While it does look like a medieval torture instrument, this is the must-have tool to help you get the gear cassette off your rear wheel. The sole use of this device is to restrain the rear wheel cassette so that you can remove it. You will need to remove the cassette for one of three reasons: to change the gearing and mount to, say, a climbing cassette; to really clean the cassette well; or to replace a worn cassette. (If the cassette is worn, then you should always also replace the chain at the same time.)
Not everyone is convinced you need a chain whip. One guy at The Prologue swears that you can easily do without one, instead holding the cassette firmly enough to remove it by wrapping an old tea towel around the cogs and twisting hard.
A Shimano cassette remover
This little fella fits onto the lock-ring that holds the cassette in place. It has a special shape, so you should never, ever try and use anything other than a remover specifically designed for the drive system you have. Your system will most likely be Shimano, or SRAM (these two are often, but not always interchangeable) or Campagnolo. Cassette removers don’t cost too much, and come either with a handle fitted or are made in the shape of a nut, so that a spanner will fit on it easily.
Last, but definitely not least, is the chain splitter. This is essential if your chain does not have a special link (often known as a ‘quick link’). You will need a splitter to remove the chain in order to replace a worn one, to clean a dirty one, or to shorten/lengthen the chain when changing your gearing.
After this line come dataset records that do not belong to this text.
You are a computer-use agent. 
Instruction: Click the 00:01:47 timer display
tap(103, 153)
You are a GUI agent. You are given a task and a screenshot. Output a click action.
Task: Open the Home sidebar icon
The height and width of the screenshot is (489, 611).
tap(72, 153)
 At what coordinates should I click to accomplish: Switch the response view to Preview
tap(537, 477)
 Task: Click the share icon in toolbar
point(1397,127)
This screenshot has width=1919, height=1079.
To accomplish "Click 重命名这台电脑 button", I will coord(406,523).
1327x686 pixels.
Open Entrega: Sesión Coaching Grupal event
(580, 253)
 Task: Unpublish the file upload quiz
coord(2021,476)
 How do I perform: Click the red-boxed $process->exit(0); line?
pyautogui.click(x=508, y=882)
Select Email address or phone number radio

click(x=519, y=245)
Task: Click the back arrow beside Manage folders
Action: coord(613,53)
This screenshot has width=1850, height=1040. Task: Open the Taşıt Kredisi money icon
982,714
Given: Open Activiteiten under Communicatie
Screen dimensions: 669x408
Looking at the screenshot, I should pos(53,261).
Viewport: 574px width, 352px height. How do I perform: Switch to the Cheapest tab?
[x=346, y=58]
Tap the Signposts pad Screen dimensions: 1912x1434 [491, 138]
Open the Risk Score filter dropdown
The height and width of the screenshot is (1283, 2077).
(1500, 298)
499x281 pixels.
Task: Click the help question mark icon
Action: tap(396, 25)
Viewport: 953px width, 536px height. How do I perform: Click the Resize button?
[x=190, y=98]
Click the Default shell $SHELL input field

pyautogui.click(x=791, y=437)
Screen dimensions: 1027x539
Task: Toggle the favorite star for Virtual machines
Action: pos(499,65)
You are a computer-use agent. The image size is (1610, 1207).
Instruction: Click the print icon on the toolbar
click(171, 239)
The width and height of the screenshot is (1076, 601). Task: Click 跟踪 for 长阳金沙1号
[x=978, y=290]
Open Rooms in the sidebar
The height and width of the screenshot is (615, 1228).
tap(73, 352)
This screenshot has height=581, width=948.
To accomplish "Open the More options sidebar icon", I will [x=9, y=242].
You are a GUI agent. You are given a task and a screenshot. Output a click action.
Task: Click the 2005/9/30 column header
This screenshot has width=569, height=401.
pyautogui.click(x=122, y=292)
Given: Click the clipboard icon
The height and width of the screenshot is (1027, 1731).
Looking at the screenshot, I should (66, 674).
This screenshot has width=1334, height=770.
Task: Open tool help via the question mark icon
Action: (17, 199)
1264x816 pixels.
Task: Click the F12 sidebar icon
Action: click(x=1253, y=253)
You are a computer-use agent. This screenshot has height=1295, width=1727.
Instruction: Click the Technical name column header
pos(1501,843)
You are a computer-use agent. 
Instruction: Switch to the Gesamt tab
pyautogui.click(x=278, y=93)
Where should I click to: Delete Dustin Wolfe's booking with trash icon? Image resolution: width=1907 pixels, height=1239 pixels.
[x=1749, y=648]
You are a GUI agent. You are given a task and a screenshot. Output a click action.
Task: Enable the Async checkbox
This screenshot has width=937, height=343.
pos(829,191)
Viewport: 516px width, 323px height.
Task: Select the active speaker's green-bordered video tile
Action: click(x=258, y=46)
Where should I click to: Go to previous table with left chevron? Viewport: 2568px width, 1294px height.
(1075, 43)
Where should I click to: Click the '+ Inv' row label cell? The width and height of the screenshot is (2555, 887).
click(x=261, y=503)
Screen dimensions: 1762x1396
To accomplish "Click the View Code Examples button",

If you’ve never split a chain yourself before, we advise getting an old chain and practising several times following to the numerous self-help films on Youtube. You need to get the feel of this task, and learn how to avoid popping the rivets all the way out of the link—rivets will virtually never go back in again… Also, be sure to buy a splitter that fits your chain, as 9/10-speed cassettes have different chains than 11-speed transmissions.